[Objectif A] Traduisez en anglais la phrase « L’objectif est de faire vivre le débat. », tirée de l'entretien sur l'Alsace.

En avril vous disiez dans les colonnes de Maxi Flash que la seule façon de resserrer le lien démocratique était que les gens puissent à nouveau s’approprier l’action publique, qu’ils aient le sentiment d’appartenance à un territoire. En ce sens, la Contribution populaire pour construire l’Alsace de demain est-elle une réussite ?
Oui, incontestablement. Ce sont quand même 2407 personnes qui ont pris la plume. Dans une période où la citoyenneté semble un peu fatiguée, que des gens, de manière désintéressée, disent « voilà ce que je veux pour l’Alsace de demain », c’est plutôt rassurant. Nous sommes riches de cette expression. Pour moi c’est la phase ultime de toute la démarche démocratique que nous avons engagée depuis trois ans.
2407 personnes, c’est une sorte de panel. Cela représente vraiment les idées des
Alsaciens ?
C’est pour ça que dans le magazine Toute l’Alsace, nous avons souhaité que les gens puissent encore agir. L’objectif est de faire vivre le débat. J’ai envie que l’on prouve à ceux qui ont participé à cette contribution qu’ils ont réellement une capacité d’influence.
Cinq grands thèmes ressortent*. Cette contribution pèse lourd dans votre bilan, trois ans après la naissance de la CeA !
Je trouve que nous avons eu une progression cohérente. Notre action est construite dans une démarche très républicaine, très démocratique. Les Alsaciens ne pourraient pas comprendre qu’ils n’obtiennent pas, par une démarche démocratique, ce que les Corses ont obtenu par une démarche plus contestataire.
Mais c’est très long ! Dans les colonnes de Maxi Flash, vous disiez aussi que le président avait les moyens de rendre les Alsaciens heureux. A-t-il entendu ? A-t-il vu vos signaux de fumée ?
(Rire). Quand j’entends son discours, je me dis que l’on coche toutes les cases. C’est pour ça que je me dis que ce n’est pas possible que l’on ne soit pas pris en considération, et je pense que nous sommes le laboratoire de la décentralisation. Il faut que les annonces se traduisent par des actes. Mais on attend le déclic pour le printemps. Éric Woerth qui s’est vu confier une mission de six mois sur la décentralisation par Emmanuel Macron dit que quand les Alsaciens font quelque chose, ils le font bien.

Lignes de repérage d'éléments:
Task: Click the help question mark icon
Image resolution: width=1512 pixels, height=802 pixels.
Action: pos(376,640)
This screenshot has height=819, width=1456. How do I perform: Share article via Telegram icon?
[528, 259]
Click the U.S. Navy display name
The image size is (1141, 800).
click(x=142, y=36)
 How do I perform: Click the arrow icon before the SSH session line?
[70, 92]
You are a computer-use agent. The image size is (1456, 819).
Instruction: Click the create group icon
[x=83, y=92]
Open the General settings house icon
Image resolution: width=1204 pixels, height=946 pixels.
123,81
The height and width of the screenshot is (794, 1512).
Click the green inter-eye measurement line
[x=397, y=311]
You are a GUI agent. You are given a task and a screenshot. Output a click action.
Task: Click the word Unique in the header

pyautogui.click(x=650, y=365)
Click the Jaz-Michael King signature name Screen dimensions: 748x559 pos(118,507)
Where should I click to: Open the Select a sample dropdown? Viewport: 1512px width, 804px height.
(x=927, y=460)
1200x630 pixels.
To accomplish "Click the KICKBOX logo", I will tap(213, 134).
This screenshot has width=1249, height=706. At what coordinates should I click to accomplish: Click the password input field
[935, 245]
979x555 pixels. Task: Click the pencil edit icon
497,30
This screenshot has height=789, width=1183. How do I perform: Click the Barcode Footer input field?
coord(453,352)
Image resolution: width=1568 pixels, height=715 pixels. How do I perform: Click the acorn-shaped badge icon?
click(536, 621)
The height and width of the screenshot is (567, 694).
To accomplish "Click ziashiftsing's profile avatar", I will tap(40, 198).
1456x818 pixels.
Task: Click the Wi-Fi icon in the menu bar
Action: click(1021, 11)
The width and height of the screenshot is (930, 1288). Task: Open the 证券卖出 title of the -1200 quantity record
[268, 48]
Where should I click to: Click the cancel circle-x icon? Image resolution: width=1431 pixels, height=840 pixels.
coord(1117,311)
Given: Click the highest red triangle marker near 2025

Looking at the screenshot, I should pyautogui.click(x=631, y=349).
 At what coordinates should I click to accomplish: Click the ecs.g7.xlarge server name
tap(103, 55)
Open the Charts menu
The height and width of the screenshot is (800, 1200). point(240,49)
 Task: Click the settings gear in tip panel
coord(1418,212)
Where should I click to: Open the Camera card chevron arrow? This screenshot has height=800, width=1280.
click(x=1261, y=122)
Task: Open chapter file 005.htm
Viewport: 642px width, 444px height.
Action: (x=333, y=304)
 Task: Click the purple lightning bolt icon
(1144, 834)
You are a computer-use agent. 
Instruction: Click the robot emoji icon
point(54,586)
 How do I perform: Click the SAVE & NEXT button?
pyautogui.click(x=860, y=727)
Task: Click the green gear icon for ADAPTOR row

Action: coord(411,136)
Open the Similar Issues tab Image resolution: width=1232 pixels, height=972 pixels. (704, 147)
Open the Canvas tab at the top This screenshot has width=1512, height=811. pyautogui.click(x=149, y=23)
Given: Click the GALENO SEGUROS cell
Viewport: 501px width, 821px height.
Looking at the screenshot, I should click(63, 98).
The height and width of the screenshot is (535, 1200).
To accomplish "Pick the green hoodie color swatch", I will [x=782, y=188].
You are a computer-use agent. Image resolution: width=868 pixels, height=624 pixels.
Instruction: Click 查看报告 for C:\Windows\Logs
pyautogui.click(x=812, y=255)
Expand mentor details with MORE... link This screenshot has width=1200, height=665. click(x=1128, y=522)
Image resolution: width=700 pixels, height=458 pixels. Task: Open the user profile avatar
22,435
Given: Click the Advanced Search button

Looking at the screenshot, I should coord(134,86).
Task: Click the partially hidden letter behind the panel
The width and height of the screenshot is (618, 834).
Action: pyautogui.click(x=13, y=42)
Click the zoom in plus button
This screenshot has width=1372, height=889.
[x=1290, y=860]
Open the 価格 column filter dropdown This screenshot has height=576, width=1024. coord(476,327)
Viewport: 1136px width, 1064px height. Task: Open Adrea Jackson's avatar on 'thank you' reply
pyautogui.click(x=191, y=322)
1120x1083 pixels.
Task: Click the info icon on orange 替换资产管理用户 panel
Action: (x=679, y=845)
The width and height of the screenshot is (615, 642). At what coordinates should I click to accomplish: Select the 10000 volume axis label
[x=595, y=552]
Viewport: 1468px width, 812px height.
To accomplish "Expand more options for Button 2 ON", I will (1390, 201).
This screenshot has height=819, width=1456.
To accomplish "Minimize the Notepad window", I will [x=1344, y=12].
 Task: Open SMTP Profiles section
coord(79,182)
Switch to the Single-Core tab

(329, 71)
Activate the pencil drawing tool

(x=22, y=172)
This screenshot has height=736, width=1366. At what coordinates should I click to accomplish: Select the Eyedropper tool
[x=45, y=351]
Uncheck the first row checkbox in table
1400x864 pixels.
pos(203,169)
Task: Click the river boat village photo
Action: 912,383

[Objectif B] Dans les lignes, en partant de celle qui contient « Where should I click to: Open the Select » et en terminant par celle qui contient « Action: coord(411,136) », substituez « How can I do » à « How do I perform », sans rien modifier d'autre, puis redonnez uniquement ces lignes.

[Résultat A] The goal is to keep the debate alive.

[Résultat B]
Where should I click to: Open the Select a sample dropdown? Viewport: 1512px width, 804px height.
(x=927, y=460)
1200x630 pixels.
To accomplish "Click the KICKBOX logo", I will tap(213, 134).
This screenshot has width=1249, height=706. At what coordinates should I click to accomplish: Click the password input field
[935, 245]
979x555 pixels. Task: Click the pencil edit icon
497,30
This screenshot has height=789, width=1183. How can I do: Click the Barcode Footer input field?
coord(453,352)
Image resolution: width=1568 pixels, height=715 pixels. How can I do: Click the acorn-shaped badge icon?
click(536, 621)
The height and width of the screenshot is (567, 694).
To accomplish "Click ziashiftsing's profile avatar", I will tap(40, 198).
1456x818 pixels.
Task: Click the Wi-Fi icon in the menu bar
Action: click(1021, 11)
The width and height of the screenshot is (930, 1288). Task: Open the 证券卖出 title of the -1200 quantity record
[268, 48]
Where should I click to: Click the cancel circle-x icon? Image resolution: width=1431 pixels, height=840 pixels.
coord(1117,311)
Given: Click the highest red triangle marker near 2025

Looking at the screenshot, I should pyautogui.click(x=631, y=349).
 At what coordinates should I click to accomplish: Click the ecs.g7.xlarge server name
tap(103, 55)
Open the Charts menu
The height and width of the screenshot is (800, 1200). point(240,49)
 Task: Click the settings gear in tip panel
coord(1418,212)
Where should I click to: Open the Camera card chevron arrow? This screenshot has height=800, width=1280.
click(x=1261, y=122)
Task: Open chapter file 005.htm
Viewport: 642px width, 444px height.
Action: (x=333, y=304)
 Task: Click the purple lightning bolt icon
(1144, 834)
You are a computer-use agent. 
Instruction: Click the robot emoji icon
point(54,586)
 How can I do: Click the SAVE & NEXT button?
pyautogui.click(x=860, y=727)
Task: Click the green gear icon for ADAPTOR row

Action: coord(411,136)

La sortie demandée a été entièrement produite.